Monday, February 9, 2015

Spurgeon’s Thought’s Abut John Bunyan

What a testimony to how Bunyan knew the Word of God. May we be students of the Word like he was.

Spurgeon Quotes

If Mr. Spurgeon were ever prevailed upon to fill up a page of the once-popular Confession Album, I am pretty sure that his answer to the query, “Who is your favorite author?” was, “John Bunyan.” He has spoken of him over and over again as “my great favorite,” and has left it on record that he had read The Pilgrim’s Progress at least one hundred times. The reason for his liking is not far to seek. They both loved “The Book of Books.” Urging the earnest study of the Scriptures, C. H. Spurgeon once said: “Oh, that you and I might get into the very heart of the Word of God, and get that Word into ourselves! As I have seen the silkworm eat into the leaf, and consume it, so ought we to do with the Word of the Lord—not crawl over its surface, but eat right into it till we have taken it into our inmost parts.

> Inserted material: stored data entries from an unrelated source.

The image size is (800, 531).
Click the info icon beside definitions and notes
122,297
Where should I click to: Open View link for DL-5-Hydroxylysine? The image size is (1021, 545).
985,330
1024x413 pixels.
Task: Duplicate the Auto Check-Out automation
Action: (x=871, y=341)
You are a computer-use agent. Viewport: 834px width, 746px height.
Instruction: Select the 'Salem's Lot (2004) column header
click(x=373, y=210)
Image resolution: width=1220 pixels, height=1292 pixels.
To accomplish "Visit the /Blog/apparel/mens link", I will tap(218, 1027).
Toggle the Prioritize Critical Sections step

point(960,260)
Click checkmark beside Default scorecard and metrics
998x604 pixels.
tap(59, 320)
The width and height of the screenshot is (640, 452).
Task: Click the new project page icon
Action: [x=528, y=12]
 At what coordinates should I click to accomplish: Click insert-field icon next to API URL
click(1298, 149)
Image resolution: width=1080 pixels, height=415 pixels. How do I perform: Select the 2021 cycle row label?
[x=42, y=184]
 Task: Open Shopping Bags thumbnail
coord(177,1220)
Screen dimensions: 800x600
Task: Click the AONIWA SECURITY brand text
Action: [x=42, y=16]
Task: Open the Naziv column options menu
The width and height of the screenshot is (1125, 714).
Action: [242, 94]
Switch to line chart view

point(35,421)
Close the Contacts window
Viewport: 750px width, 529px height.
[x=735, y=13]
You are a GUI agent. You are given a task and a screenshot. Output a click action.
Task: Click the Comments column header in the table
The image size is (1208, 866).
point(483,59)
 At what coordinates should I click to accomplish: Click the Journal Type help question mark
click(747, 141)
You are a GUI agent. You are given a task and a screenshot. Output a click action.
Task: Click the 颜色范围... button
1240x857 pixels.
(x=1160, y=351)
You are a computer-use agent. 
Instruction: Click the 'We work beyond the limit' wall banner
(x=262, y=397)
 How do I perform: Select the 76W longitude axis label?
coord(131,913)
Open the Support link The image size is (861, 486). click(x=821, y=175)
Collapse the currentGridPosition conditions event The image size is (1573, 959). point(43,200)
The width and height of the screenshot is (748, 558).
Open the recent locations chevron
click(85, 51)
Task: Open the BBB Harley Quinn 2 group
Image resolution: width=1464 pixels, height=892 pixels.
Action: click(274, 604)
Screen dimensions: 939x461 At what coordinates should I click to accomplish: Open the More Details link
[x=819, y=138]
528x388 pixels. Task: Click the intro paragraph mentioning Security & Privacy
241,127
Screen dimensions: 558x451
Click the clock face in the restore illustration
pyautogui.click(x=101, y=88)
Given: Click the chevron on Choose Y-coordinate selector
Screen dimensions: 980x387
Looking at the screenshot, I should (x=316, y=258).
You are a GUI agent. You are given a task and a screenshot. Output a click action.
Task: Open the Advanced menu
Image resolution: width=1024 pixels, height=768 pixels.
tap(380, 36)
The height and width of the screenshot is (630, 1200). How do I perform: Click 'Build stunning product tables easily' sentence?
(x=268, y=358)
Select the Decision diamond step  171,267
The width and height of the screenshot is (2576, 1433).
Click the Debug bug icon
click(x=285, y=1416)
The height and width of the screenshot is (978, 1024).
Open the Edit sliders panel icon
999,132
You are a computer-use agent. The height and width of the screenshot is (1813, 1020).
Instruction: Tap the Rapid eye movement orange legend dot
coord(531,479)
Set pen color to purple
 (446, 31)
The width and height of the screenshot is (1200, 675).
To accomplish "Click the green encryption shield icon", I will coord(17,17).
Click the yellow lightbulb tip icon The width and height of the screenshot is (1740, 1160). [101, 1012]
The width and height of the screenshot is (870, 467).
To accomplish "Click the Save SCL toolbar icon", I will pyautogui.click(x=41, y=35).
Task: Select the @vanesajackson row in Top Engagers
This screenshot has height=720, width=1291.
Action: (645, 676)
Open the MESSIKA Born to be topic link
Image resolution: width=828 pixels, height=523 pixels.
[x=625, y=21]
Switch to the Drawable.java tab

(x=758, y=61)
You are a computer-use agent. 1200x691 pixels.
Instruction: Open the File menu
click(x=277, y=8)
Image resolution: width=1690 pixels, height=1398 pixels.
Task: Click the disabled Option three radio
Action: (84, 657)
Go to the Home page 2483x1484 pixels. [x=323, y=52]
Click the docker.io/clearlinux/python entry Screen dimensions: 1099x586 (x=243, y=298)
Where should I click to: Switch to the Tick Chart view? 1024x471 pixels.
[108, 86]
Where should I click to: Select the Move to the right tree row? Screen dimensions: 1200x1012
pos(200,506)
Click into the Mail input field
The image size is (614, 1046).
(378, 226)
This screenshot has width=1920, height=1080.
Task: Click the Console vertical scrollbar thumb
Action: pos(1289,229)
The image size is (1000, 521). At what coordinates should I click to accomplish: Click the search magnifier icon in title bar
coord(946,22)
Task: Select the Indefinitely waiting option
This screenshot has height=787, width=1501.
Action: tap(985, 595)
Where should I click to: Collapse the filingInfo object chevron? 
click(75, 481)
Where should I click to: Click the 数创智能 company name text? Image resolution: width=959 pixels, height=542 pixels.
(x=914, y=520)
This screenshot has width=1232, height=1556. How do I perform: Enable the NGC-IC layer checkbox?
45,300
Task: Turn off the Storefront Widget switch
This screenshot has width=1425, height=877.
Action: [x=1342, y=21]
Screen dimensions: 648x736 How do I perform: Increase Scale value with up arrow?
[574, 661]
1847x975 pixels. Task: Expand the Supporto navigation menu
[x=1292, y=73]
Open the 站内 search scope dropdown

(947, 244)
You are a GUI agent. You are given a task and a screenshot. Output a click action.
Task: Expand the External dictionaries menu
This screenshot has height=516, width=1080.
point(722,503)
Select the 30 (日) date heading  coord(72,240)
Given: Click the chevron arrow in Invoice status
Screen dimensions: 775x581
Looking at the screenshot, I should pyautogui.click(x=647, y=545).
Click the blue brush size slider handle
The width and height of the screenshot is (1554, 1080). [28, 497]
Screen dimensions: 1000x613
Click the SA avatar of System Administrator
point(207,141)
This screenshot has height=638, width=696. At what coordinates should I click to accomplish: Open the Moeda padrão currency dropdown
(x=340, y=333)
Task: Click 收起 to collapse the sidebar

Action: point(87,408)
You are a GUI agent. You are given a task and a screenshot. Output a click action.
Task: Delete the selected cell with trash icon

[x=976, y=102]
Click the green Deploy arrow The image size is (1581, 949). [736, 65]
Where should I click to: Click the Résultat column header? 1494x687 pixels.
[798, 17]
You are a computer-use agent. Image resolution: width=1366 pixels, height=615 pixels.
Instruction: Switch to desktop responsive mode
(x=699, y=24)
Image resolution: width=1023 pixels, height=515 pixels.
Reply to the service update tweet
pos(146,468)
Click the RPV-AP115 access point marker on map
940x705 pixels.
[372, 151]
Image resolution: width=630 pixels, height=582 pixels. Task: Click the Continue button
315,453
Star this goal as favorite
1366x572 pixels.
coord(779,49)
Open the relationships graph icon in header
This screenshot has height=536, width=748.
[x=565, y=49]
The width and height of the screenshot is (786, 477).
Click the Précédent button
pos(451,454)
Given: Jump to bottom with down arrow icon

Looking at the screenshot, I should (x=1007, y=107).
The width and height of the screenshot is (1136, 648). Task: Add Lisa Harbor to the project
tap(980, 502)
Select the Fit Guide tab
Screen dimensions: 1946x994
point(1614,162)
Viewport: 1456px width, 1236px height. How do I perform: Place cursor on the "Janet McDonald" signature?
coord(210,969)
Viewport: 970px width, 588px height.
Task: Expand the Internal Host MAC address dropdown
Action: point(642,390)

It is idle merely to let the eye glance over the words, or to recollect the poetical expressions, or the historic facts; but it is blessed to eat into the very soul of the Bible until, at last, you come to talk in Scriptural language, and your very style is fashioned upon Scripture models, and, what is better still, your spirit is flavored with the words of the Lord. I would quote John Bunyan as an instance of what I mean. Read anything of his, and you will see that it is almost like reading the Bible itself. He had read it till his very soul was saturated with Scripture; and, though his writings are charmingly full of poetry, yet he cannot give us his Pilgrim’s Progress—that sweetest of all prose poems—without continually making us feel and say, ‘Why, this man is a living Bible!’ Prick him anywhere; his blood is Bibline, the very essence of the Bible flows from him. He cannot speak without quoting a text, for his very soul is full of the Word of God. I commend his example to you, beloved.”

C. H. Spurgeon, Pictures from Pilgrim’s Progress: A Commentary on Portions of John Bunyan's Immortal Allegory (Bellingham, WA: Logos Bible Software, 2009), 5–6.